What we bring to the table


Fresh green chilis at the Clock Tower market in Jodhpur, Rasjasthan. Chili is intrinsic to the taste of many Rajasthani foods, as it is in most of the cuisines of the subcontinent. Yet, chili is a relative new-comer to India. Photo by Nina Mukerjee Furstenau

By Nina Mukerjee Furstenau


KOLKATA, India-- How long does it take for a food from another land to become your comfort food, your talk-all-night with friends as you munch it, your sustenance when you're not well, your go-to, down-home, just what the doctor ordered, ideal taste? And not just chocolate, either (which could just be an immediate leap). As many of you know, I'm in India on a Fulbright research grant for my next book, Green Chili & Other Impostors. In the homeland of my family, I've been discovering a loop-d-loop of food history between new and old worlds, between the American Midwest and the Indian Northeast with stops in-between. And boy are there some fascinating stops. I keep coming back to one question: what makes something foreign and when does it cease to be so?


When soldiers returned to the U.S. after WWII, they brought with them a taste for Italian foods: mounds of delicious pasta lush with tomatoes and made with various sauces to fill the belly and perhaps warm the soul. These foods were foreign to most in the U.S. at the time, yet a generation was born with Italian flavors in the home and pasta became a beloved staple. Looking around my mid-Missouri world, Mexican restaurants are now flourishing even in small towns, and Asian pot stickers might well be the go-to for a younger set. So many foods were suspect for years. Foreign until they weren't.


Humans can't help it, it's not just satiation for us. We keep bringing ourselves to the table. Consider a predator in the wild. Would a lion ever consider a recently brought-down antelope and pause to wonder if the taste was a good as mom's kill? Those of us considered homo sapiens, or even the partial Neanderthals among us (but that's another topic), are hard-wired to memory and it constantly affects what's on the plate.
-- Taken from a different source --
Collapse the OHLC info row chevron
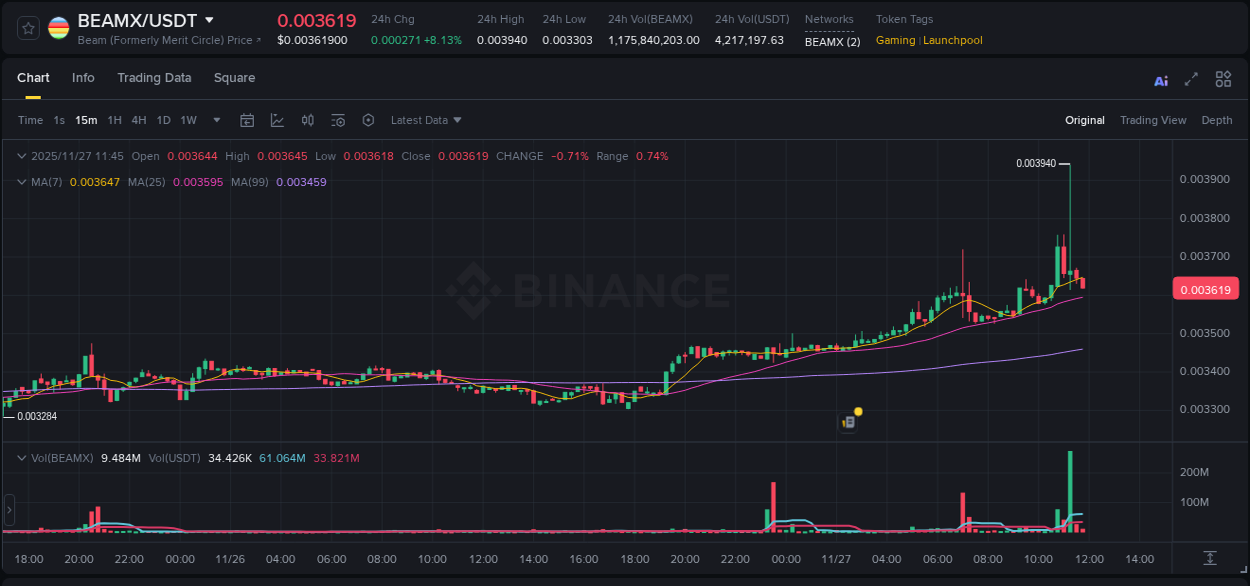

Looking at food trails this year, it's clear that the common chili, routed to India from South America via the Portuguese with Vasco da Gama around 1498, became intrinsic to cuisine--so much so that when I mention the title of my book, some lift eyebrows with a hint of confusion. Impostor chili? After 500-plus years, chili connects here now. What is splendid is that I mostly do, too, in much less time than I might have, considering my circuitous route to India and that I had to learn my way around a thali*.


Author takes leap (note the safety precautions and cable--not crazy here) at Mehrangarh Fort, located in Jodhpur, Rajasthan. The fort, one of the largest in India, was built 410 feet (125 m) above the city around 1459.

The journey for me has been far, far greater than the sum of its simple parts--airline ticket, apartment lease, money exchange--in the way that a meal at a special time in a special place with a special person can be. Memorable. Nearly as good as mom's. Well worth taking the personal leap of faith. I'll be back writing the essays in this blog once I'm State-side. There's much more to come, and a book, and a textile project for women's education I've just got to tell you about. My suspicion is, it's going to be leaps of faith continuously. Such a fine thing, this gift of time has been. My cup is overflowing with gratitude, my platter is filled. And my memory, I sincerely hope, will be bringing all that and more to the table.


*Thali, as used here, is an Indian-style meal made up of a selection of several dishes served on a platter.